The answer seems to be precious little: almost any reward-following process, from momentary maximizing, to melioration, to hill-climbing is sufficient to yield matching. How to decide between them?
A convergence of two lines of work some years ago led us to one possibility. The argument is as follows. A series of experiments on reversal-learning in pigeons showed that they can learn to switch their choice faster and faster across successive daily reversals. They never reverse spontaneously but soon learn to switch their preference after the first one or two reinforcements each day.
We found that a very simple model, adequately describe this behavior. The model assumes that choices are driven by the cumulative reinforcement probabilities for each choice response in winner-take-all fashion.
The model, unsurprisingly, is compatible with matching but also makes decidedly non-matching predictions under other conditions. For example, compare choice behavior when the subject (pigeon or model) must choose between two identical random-ratio schedules. Figure 1 shows the results. The large graph shows the behavior of the model choosing between two identical random ratioschedule, either 5 each or 100 each. Preferences after twenty runs each of 4,993 time steps. The graph plots total responses: X vs. Y for the two ratios: 5 and 100. Exclusive choice is favored at the smaller ratio (black diamonds), indifference at the large value (gray squares). Initial conditions, etc., are here. The right-hand graph plots the proportion of choices of the right-hand alternative across daily sessions for each of four pigeons for two equal random-ratio conditions, p = l/75 and p = l/20, in ABA sequence In both simulation and data, exclusive choice is favored at the high probability, indifference at the low.
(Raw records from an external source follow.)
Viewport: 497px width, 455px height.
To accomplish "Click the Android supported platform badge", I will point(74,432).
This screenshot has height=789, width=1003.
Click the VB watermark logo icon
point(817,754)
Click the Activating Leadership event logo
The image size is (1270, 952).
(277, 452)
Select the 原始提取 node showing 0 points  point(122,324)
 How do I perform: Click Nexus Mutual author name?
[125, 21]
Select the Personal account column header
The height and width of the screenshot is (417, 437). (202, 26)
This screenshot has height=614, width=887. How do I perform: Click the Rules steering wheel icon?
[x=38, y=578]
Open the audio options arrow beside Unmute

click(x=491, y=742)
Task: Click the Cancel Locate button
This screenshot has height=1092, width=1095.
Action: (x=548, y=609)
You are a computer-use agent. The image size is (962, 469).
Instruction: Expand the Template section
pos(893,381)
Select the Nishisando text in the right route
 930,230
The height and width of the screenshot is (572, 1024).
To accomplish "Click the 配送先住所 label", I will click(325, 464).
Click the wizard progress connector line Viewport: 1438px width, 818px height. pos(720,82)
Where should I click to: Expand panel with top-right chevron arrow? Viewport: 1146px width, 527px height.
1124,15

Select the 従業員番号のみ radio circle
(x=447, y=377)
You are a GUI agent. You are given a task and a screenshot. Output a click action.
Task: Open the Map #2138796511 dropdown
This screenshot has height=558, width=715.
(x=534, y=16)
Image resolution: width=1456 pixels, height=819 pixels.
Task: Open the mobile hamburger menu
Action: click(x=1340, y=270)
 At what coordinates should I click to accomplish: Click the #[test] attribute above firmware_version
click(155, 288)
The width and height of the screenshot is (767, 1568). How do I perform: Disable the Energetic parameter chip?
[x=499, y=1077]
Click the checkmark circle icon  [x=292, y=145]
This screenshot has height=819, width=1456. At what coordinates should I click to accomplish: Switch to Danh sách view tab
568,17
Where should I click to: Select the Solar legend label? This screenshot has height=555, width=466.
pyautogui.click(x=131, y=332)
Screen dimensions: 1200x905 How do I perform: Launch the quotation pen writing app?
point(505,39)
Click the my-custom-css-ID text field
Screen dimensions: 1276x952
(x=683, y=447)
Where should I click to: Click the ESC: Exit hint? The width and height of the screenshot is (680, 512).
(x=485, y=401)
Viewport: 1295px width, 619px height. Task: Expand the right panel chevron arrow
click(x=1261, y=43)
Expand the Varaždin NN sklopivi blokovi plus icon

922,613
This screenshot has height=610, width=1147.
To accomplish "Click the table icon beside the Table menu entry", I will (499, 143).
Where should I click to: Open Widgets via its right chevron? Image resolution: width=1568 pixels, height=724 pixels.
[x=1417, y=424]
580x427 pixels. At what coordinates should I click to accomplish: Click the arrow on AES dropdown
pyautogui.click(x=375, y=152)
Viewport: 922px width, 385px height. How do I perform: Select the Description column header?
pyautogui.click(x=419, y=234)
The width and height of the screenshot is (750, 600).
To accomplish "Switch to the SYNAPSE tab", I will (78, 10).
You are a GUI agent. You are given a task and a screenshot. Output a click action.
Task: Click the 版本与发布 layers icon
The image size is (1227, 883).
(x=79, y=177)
The cumulative effects (CE) model is a first step in understanding the process of operant choice. It is worth attention because it is consistent with more than a single experimental result, both daily reversal and concurrent variable-ratio, as well as the matching. But it lacks a dynamic element, time does not figure, as well as any notion of contextual control. The only parameters of the model are initial conditions; are they context-linked and if so how? But, unlike the matching law and prospect theory, CE can lay claim to being a theory of individual choice behavior. It’s a start!